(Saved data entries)
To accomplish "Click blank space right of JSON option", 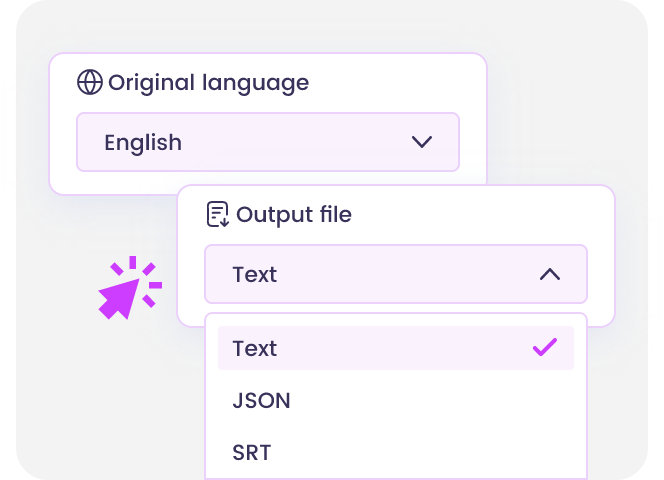I will pos(450,401).
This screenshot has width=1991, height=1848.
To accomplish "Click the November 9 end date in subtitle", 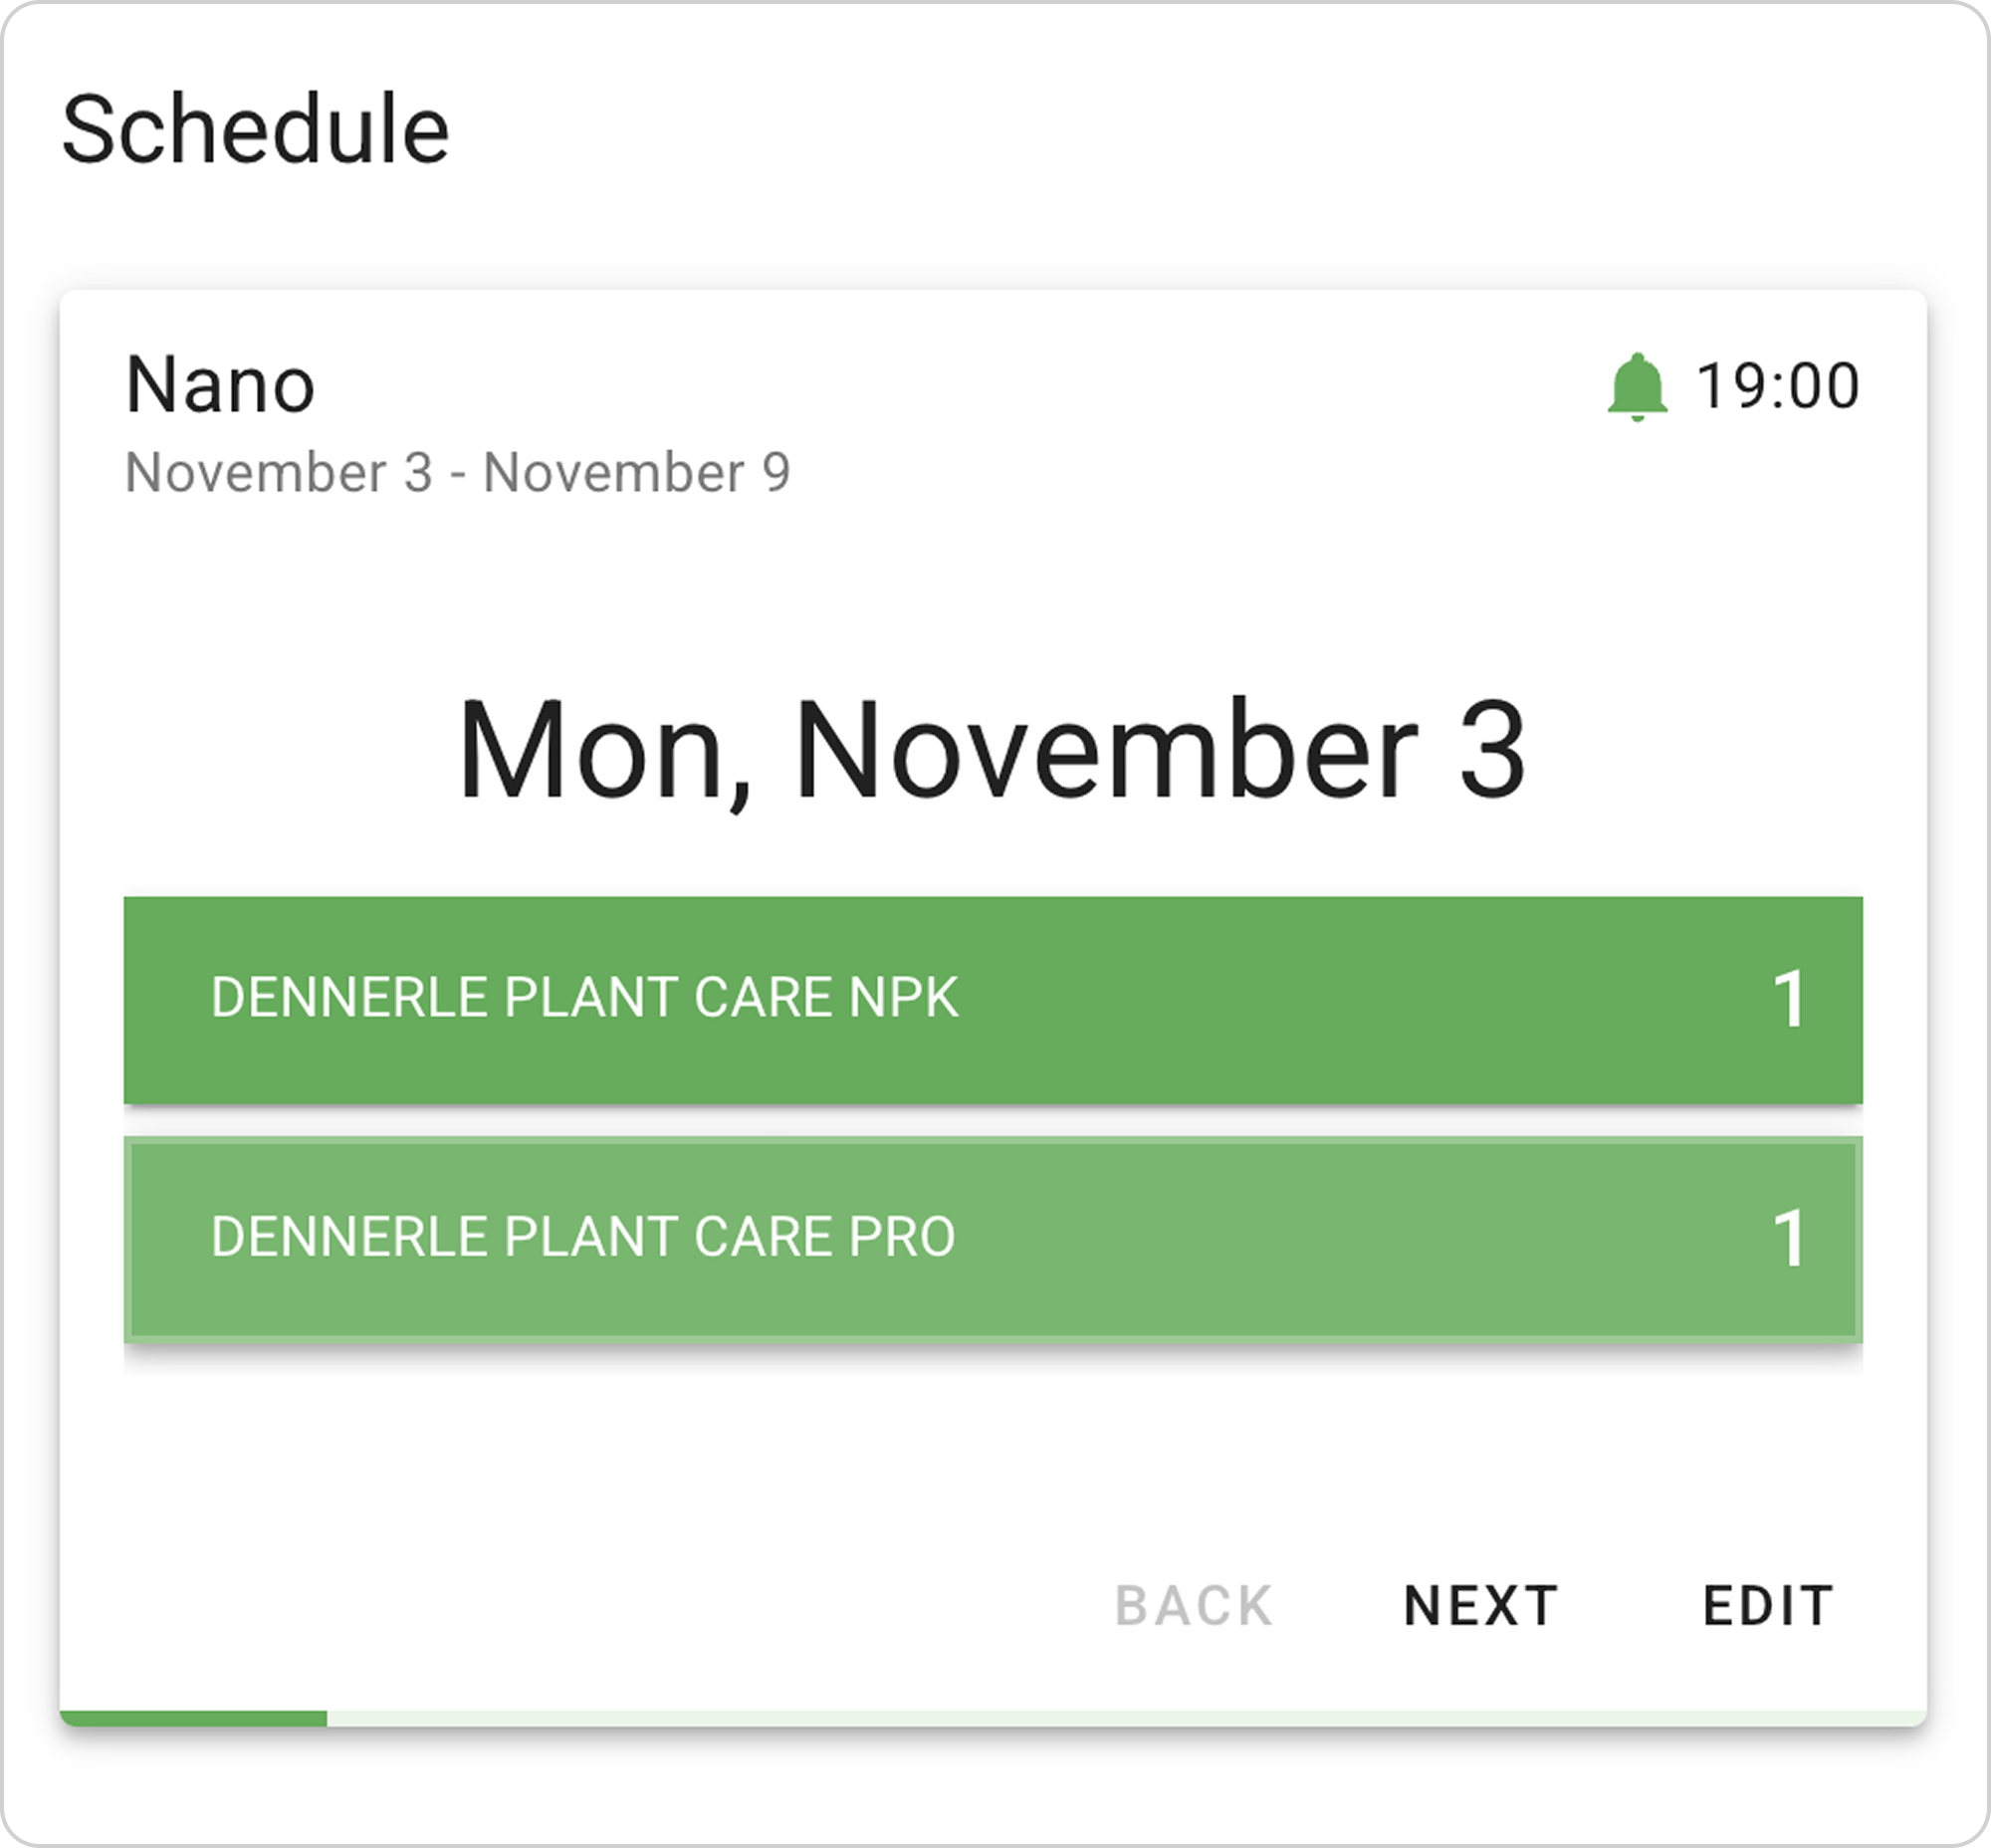I will 637,472.
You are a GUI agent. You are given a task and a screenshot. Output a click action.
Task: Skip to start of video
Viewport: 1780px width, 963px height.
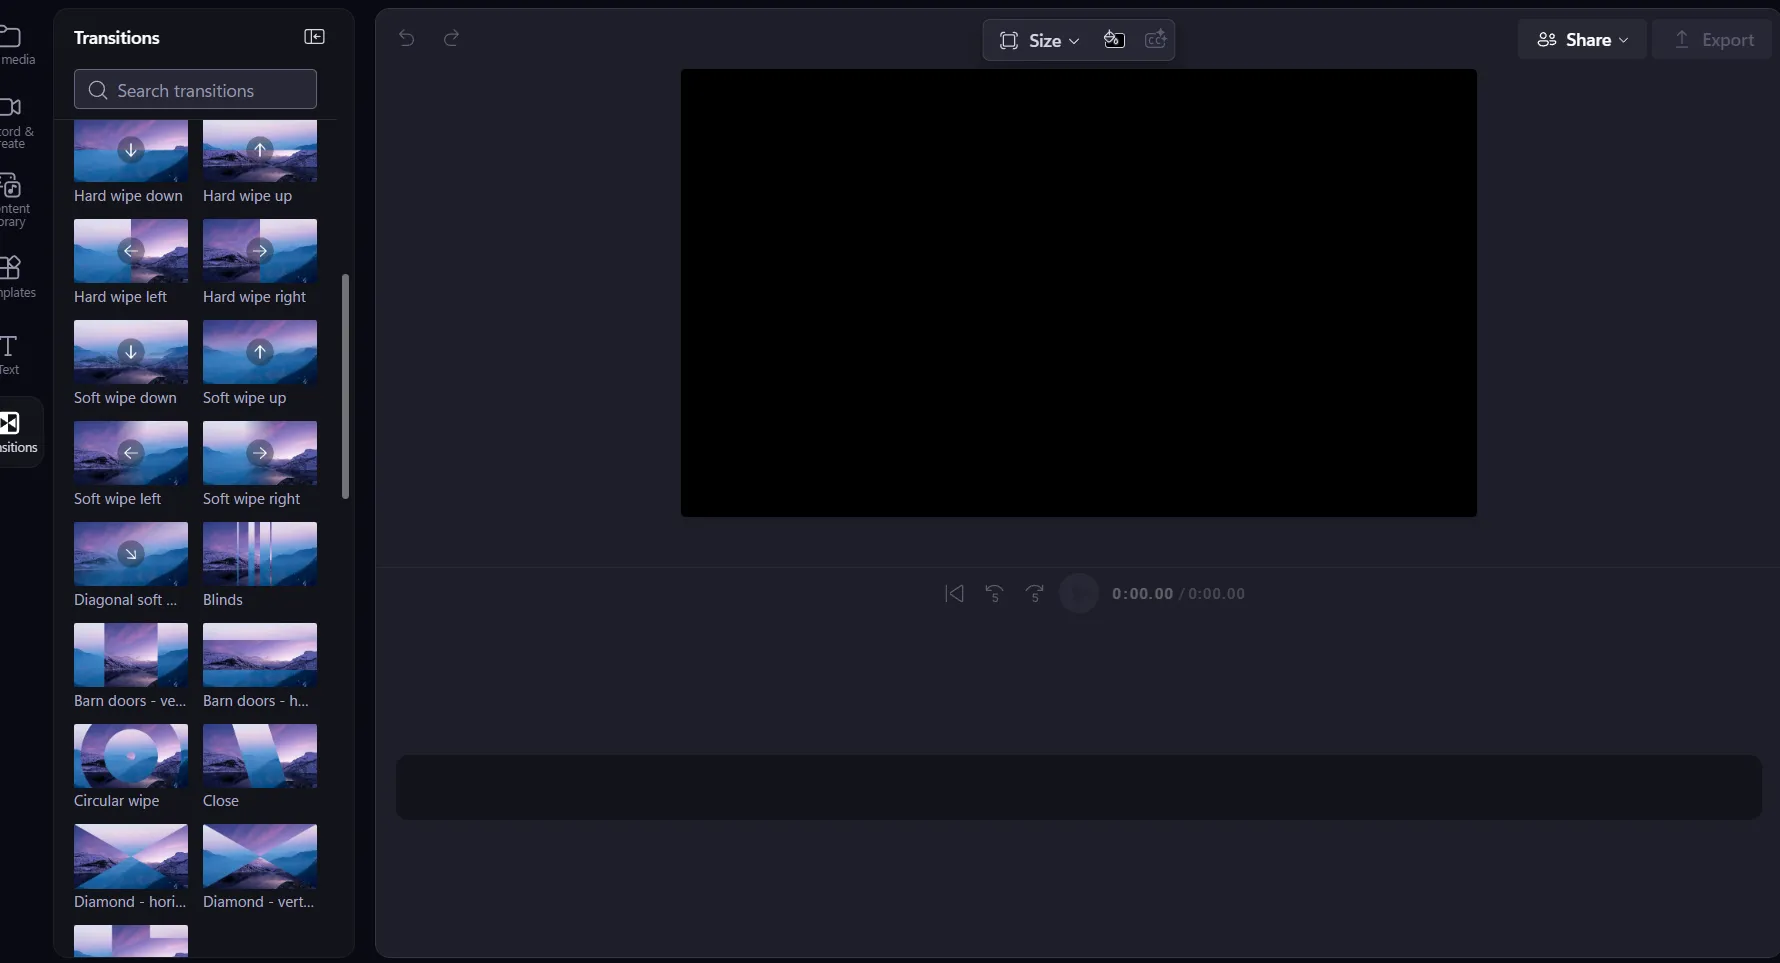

Work required |
From the entries above, pull out each line that includes "screenshot".

Answer to this problem |
This screenshot has width=1991, height=1848.
You are a GUI agent. You are given a task and a screenshot. Output a click action.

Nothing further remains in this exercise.